**Задание:** Продолжите приведенные ниже размышления автора о собственной картине, начав сразу после их последнего предложения.

**Исходный текст:**
Автору всегда трудно объяснять свое сочинение. Вроде сказал там все, что собирался сказать. Но раз возникает такая необходимость, давайте попробуем. Ведь на многое хотелось бы ответить и другим, и самому себе. Начну с того, о чем — против ожидания — спрашивают редко.
Правдоподобно ли, чтобы молодая деревенская женщина — натура чистая и цельная — полюбила (к тому же еще поначалу заочно) рецидивиста-вора и чтобы ее родители и близкие безоговорочно просто распахнули ему навстречу и двери, и души?
Это меня подспудно беспокоило. Ведь сама ситуация-то в картине взята крайне условная, как любят говорить рецензенты — надуманная. В самом деле: в крестьянском доме (да и только ли в крестьянском?) так просто человека с улицы и ночевать-то не оставят. А тут не с улицы — из тюрьмы! И смотрите: люди естественно приняли невероятно условную ситуацию. Ни у кого не возникло даже тени сомнения насчет правомерности доверия к такому человеку, как Егор Прокудин. Вот какова сила предрасположения нашего народа к добру, к тому, чтобы открыть свое сердце всякому, кто нуждается в теплоте этого сердца. Я не мог не знать с самого детства этого качества советского человека, но здесь оно вновь прозвучало для меня как самое дорогое открытие. Насколько же откровенно и доверительно можно разговаривать в искусстве вот с такими людьми. А мы подчас сомневаемся: поверят ли, поймут ли…
В среде кинематографистов не утихают споры о том, какие темы, средства выразительности современнее, доходчивее, новее. И вот какие неожиданные ответы дает нам жизнь. Есть — если вы помните — в нашей картине очень важный для смысла эпизод встречи Егора со старушкой матерью. Мы понимали, как необходимо здесь добиться, чтобы потрясение, испытываемое Егором Прокудиным, передалось бы и зрителю. Решили уговорить сняться в крошечной сценке кого-нибудь из очень больших актрис и позвонили В. П. Марецкой. Вера Петровна дала согласие, но, к сожалению, вскоре заболела. А производство, как обычно, диктовало свои сроки. Вот тогда и дерзнули попробовать отыскать реальную судьбу, сходную с той, которая нам была нужна. Война, к сожалению, оставила нам много подобных судеб… Мы засняли документальную беседу именно с такой матерью, у которой война отняла всех сыновей. Разумеется, кое-что было дополнено поздними досъемками, монтажом, но, повторяю, в принципе это — хроникальные кадры. И как удивительно: все, буквально все почувствовали неподдельность. Зритель безошибочно ощутил подлинность, мгновенно почувствовал, что здесь — сама жизнь, не «подредактированная» актерским опытом.

**Исходные материалы:**
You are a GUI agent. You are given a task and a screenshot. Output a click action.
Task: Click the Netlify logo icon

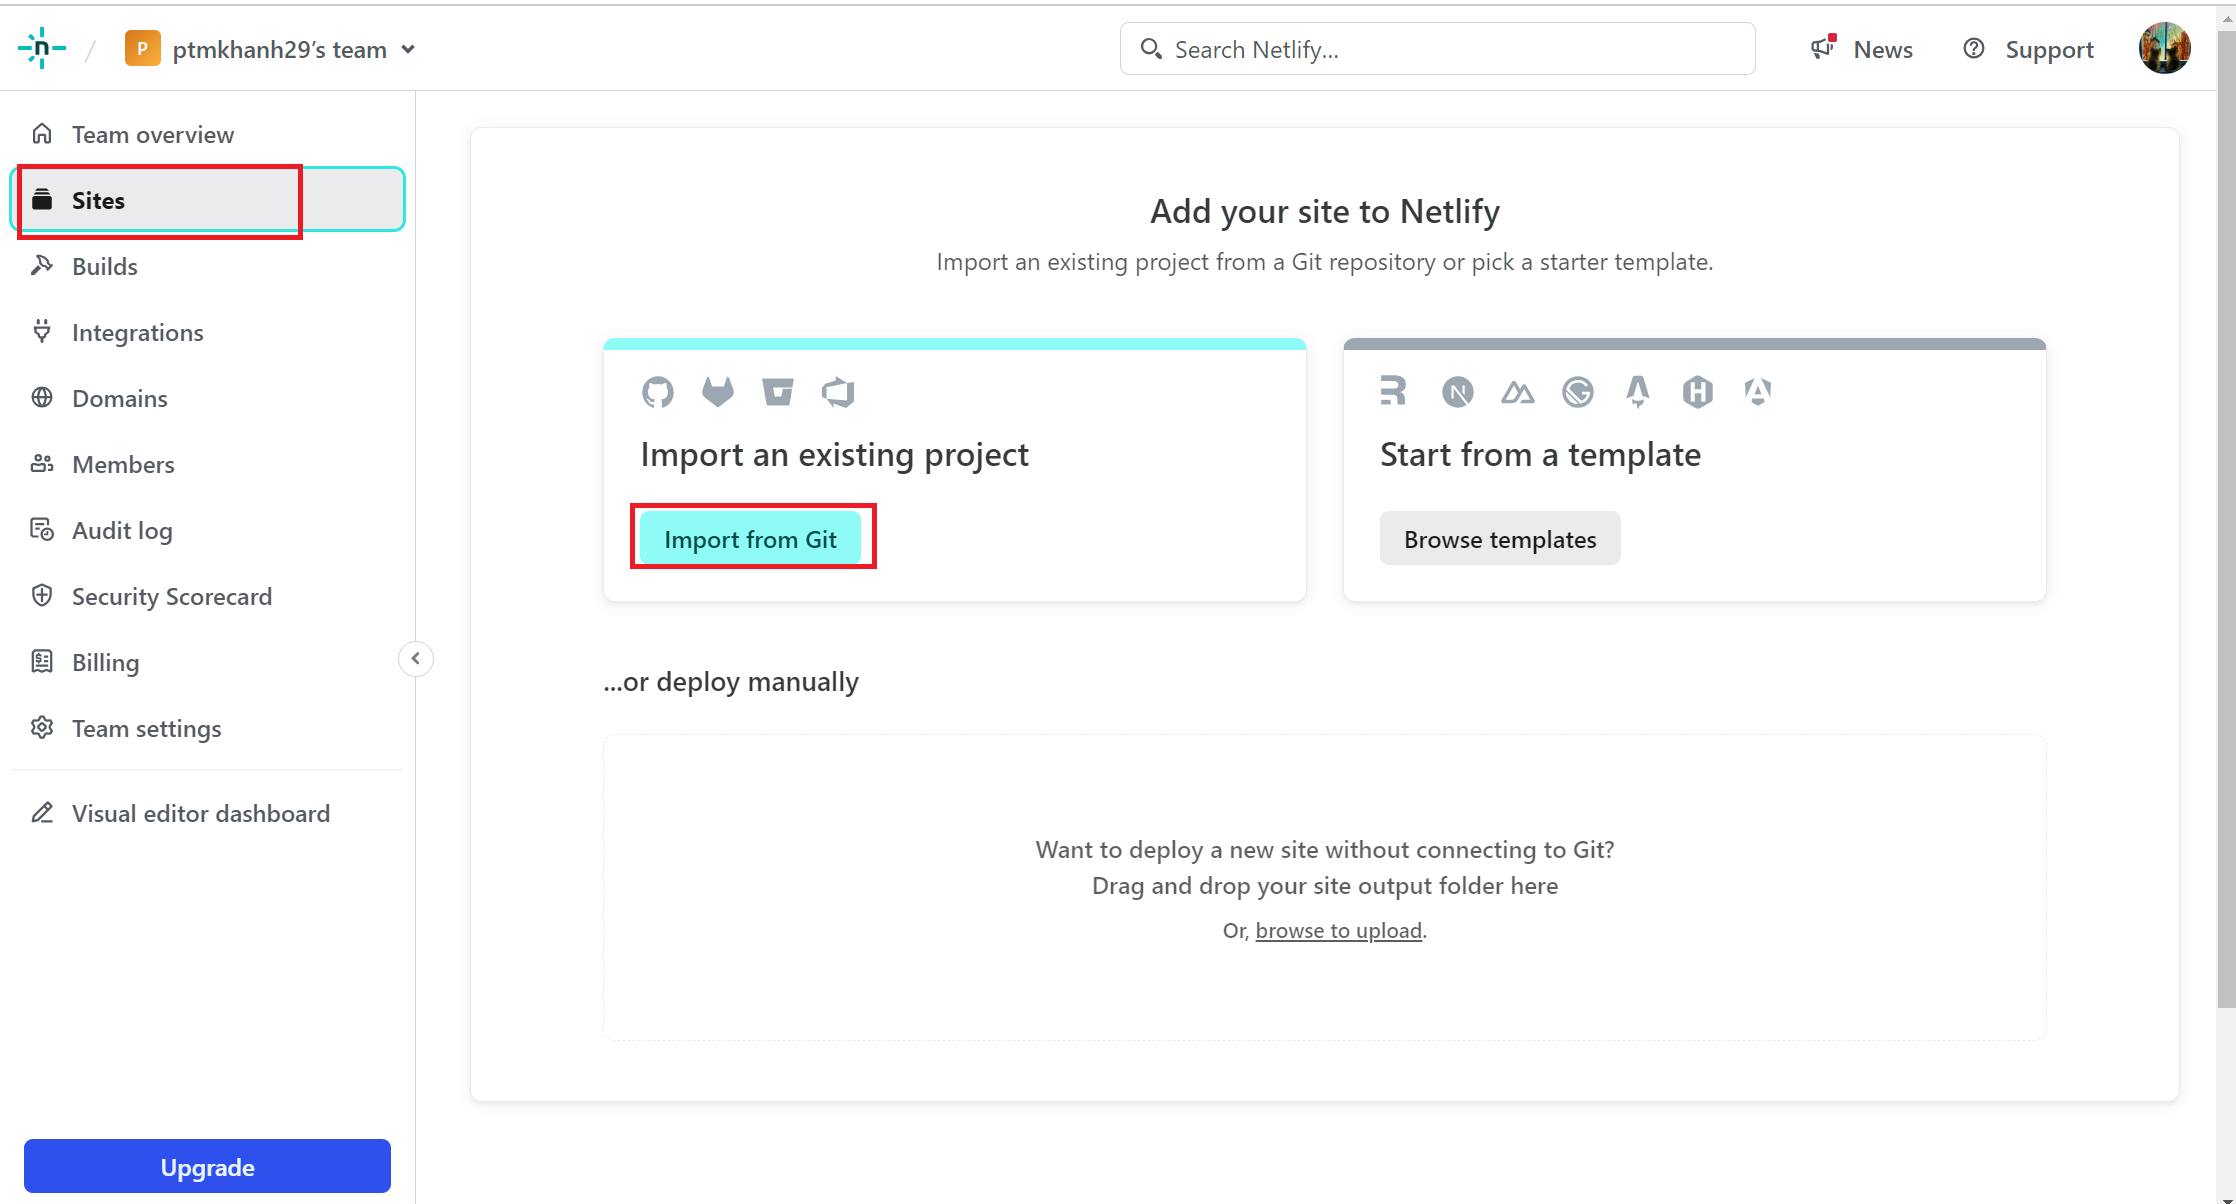coord(42,48)
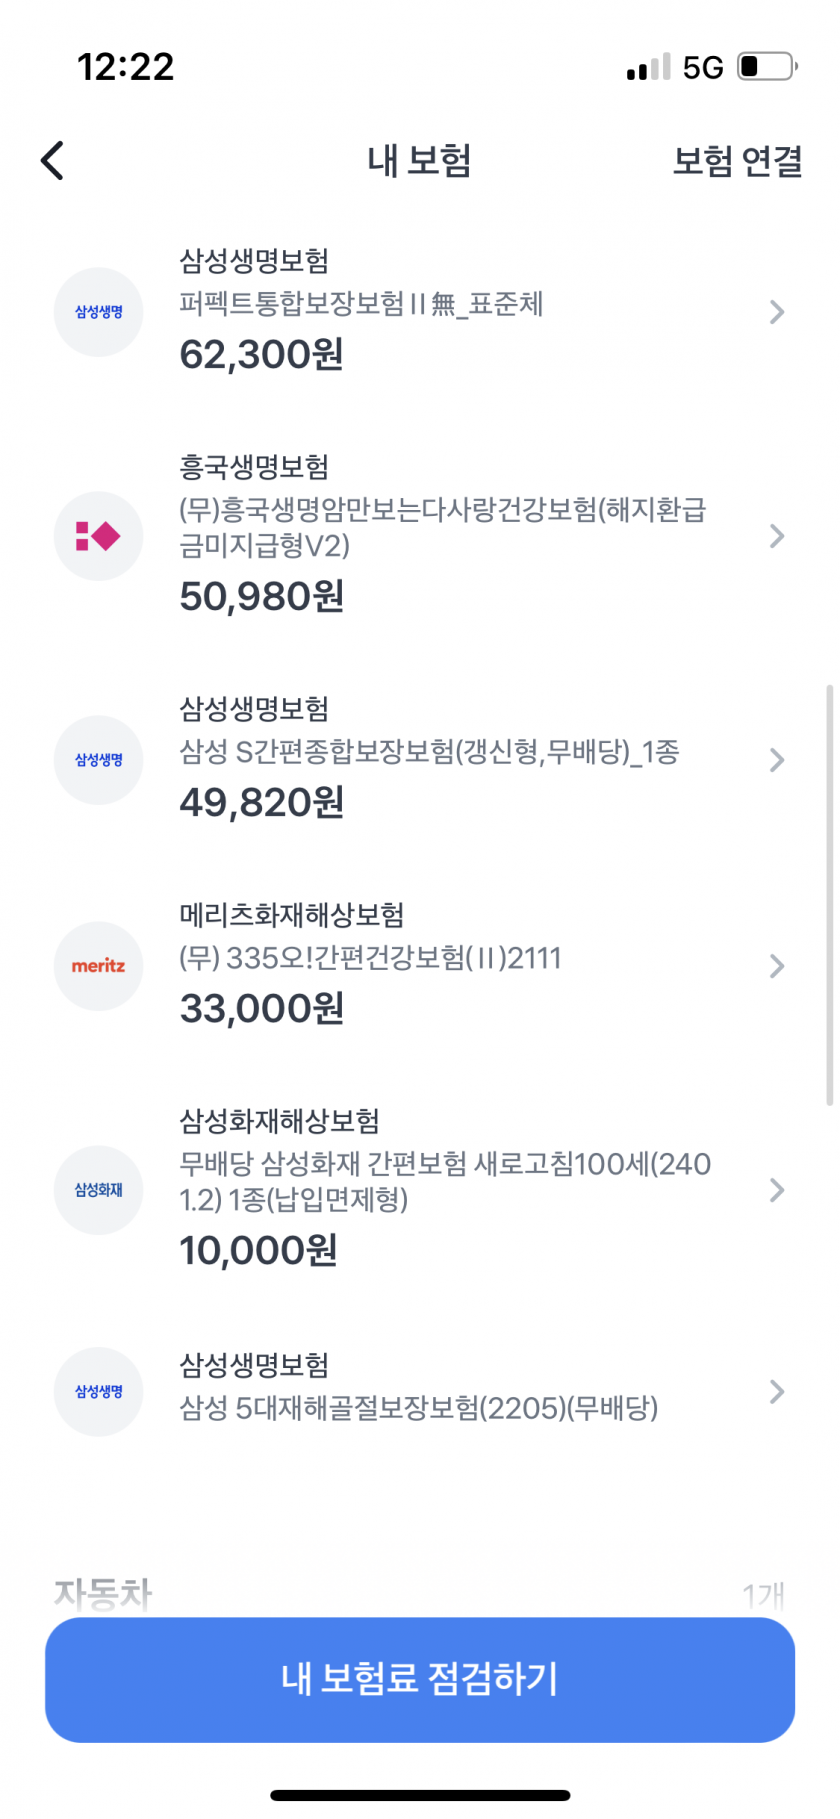Tap the meritz logo icon
840x1819 pixels.
[98, 966]
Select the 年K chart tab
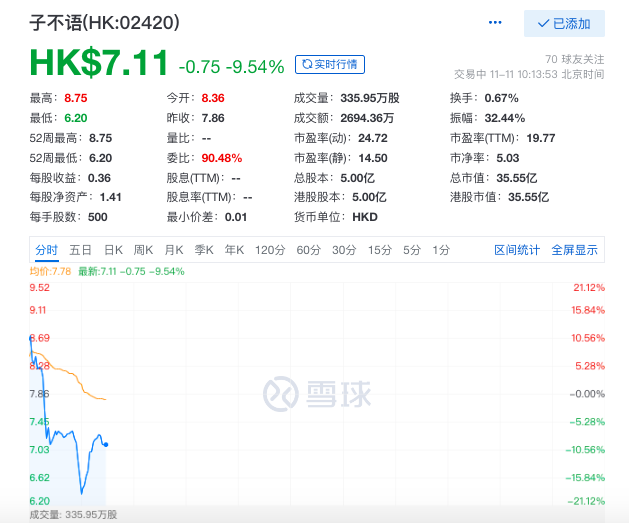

**Ответ:**
Смотрите, что тут могло произойти и произошло. Любая, даже очень хорошая исполнительница в этом по сути своей «чувствительном» эпизоде жаловалась бы — за героиню — на ее одинокое, нелегкое житье. Пусть даже не осознанно, в самой неконтролируемой интонации, но пыталась бы вызвать во что бы то ни стало человеческое сострадание. Боюсь, что и я как режиссер добивался бы именно этого. Между тем простая русская женщина-мать органически не способна ныть: любую невзгоду она переносит с достоинством — это вновь щемяще точно подтвердил экран. Надеюсь, мои рассуждения не будут восприняты как скрытый призыв: долой, мол, актерский труд! Напротив, я этот труд уважаю, сам занимаюсь им; а актеров, признаюсь, очень люблю. Просто рассказываю об одном уроке мастерства, преподанном зрителями. Думаю вслух о том, что путь постижения искусством правды жизни всегда нехоженый путь.
Почему погибает Егор Прокудин? Это вопрос задают чаще всего. Он, мол, уже осознал: надо было, чтобы он женился и стал честным тружеником.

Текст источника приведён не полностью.